WORK ITEM:
All the entries below should be reproduced exactly.

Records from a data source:
::::::

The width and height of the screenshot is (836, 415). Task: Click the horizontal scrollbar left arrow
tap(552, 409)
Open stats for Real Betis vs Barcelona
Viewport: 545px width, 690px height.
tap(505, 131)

::::::

REPLY TO THE TASK:
The width and height of the screenshot is (836, 415). Task: Click the horizontal scrollbar left arrow
tap(552, 409)
Open stats for Real Betis vs Barcelona
Viewport: 545px width, 690px height.
tap(505, 131)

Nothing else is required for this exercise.